> Problem description:
Give back each line of the data exactly.

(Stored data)
※

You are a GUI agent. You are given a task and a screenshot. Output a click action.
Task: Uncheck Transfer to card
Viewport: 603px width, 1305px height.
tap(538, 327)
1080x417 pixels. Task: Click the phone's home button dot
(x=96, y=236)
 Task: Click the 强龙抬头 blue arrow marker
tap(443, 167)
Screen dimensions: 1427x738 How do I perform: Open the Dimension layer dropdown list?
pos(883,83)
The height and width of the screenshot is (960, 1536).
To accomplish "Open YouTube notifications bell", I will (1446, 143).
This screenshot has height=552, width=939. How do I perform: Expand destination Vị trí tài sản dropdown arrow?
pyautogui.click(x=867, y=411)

※

> Solution for this problem:
You are a GUI agent. You are given a task and a screenshot. Output a click action.
Task: Uncheck Transfer to card
Viewport: 603px width, 1305px height.
tap(538, 327)
1080x417 pixels. Task: Click the phone's home button dot
(x=96, y=236)
 Task: Click the 强龙抬头 blue arrow marker
tap(443, 167)
Screen dimensions: 1427x738 How do I perform: Open the Dimension layer dropdown list?
pos(883,83)
The height and width of the screenshot is (960, 1536).
To accomplish "Open YouTube notifications bell", I will (1446, 143).
This screenshot has height=552, width=939. How do I perform: Expand destination Vị trí tài sản dropdown arrow?
pyautogui.click(x=867, y=411)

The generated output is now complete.